In the quarterfinals, he trailed 2007 Pan Am Games silver medallist Juan Carlos Stevens by two points on the last arrow, but coolly shot a 10 to his opponents’ eight to force a shoot-off. Park advanced with another perfect 10.
“When I finished [that] match, I thought, ‘my lucky stars are with me’,” he said. He then beat Juan Rene Serrano 115-112 to make the final.
It was time to face destiny.
“Thinking back on it, my heart still pounds. As I walked into the stadium, I was determined to shoot all 12 arrows without regrets. I just thought the usual: ‘Let’s shoot each and every arrow with everything I’ve got, and accept the outcome, whatever happens,” Park recalled.
Leading by two, it looked like Park was going to take individual gold against Viktor Ruban of the Ukraine, when suddenly, on his penultimate arrow, he shot an eight to Ruban’s 10, and the scores were tied.
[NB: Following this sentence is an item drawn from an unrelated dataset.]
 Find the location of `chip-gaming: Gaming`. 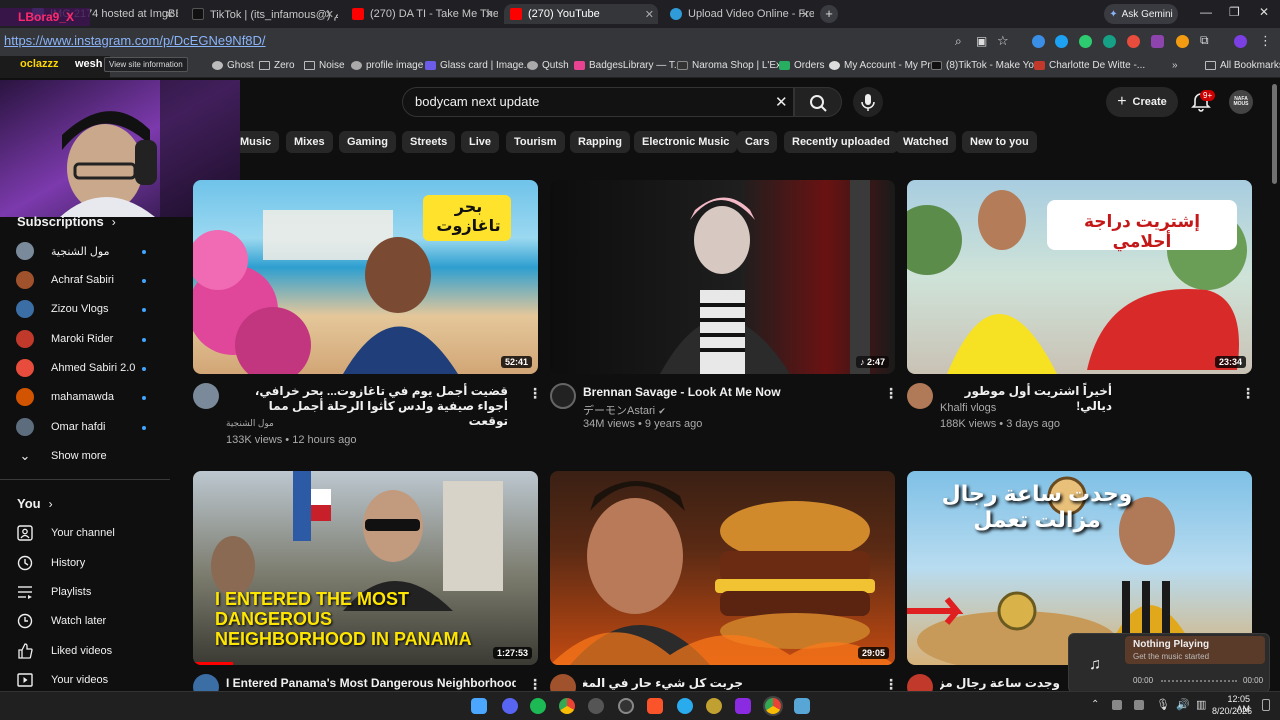

chip-gaming: Gaming is located at coordinates (368, 142).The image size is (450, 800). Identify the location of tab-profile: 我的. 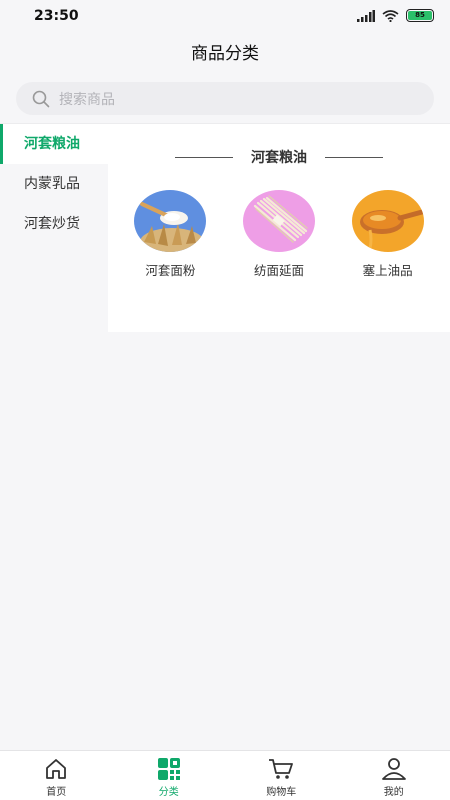
(394, 776).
Ruban’s final arrow was a 10, where a tense Park could only manage a nine. It was ‘just’ a silver.
“I trained for the Olympics harder than anyone else. I still don’t have regrets, though, as I tried my best,” he said.
Two weeks after the Olympics, both Parks announced they were a couple. They married in December 2008.
Kyung-Mo retired after Beijing. He now coaches Gongju City Hall, one of Korea’s pro teams, and is keen to produce a gold medallist.
“I want to fulfill my ‘Grand Slam’ dream through the players I’m teaching, as I couldn’t achieve it myself during my title as an archer,” he said.
“There is still a bit of passion left in me. I’m using that passion to become a competent leader, and not an archer drawing the bow. The passion I had as an archer revives all over again sometimes when I’m coaching, so I still like to shoot with fellow archers from time to time. Maybe it’s because the bows have been with me for 25 years, it seems as if my body still remembers them.”
He has three daughters with Park Sung-Hyun, and is very used to fielding questions about their possible future in the sport.
“I’ve never taught them, but I can tell the archery genes were passed on, seeing how my kids imitate the posture very well! I want to enjoy archery with them. My wife jokingly mentions how she wants to teach them archery and configure a female team to participate for competitions,” Park said.
Park Kyung-Mo was one of the most successful Korean archers of his era, and will be remembered as one of the toughest, most dedicated competitors of all time.
His final words: “I didn’t sacrifice anything. Archery is a part of my life of which made me who I am today. There’s a lot of things I gained through archery, and nothing that I lost.”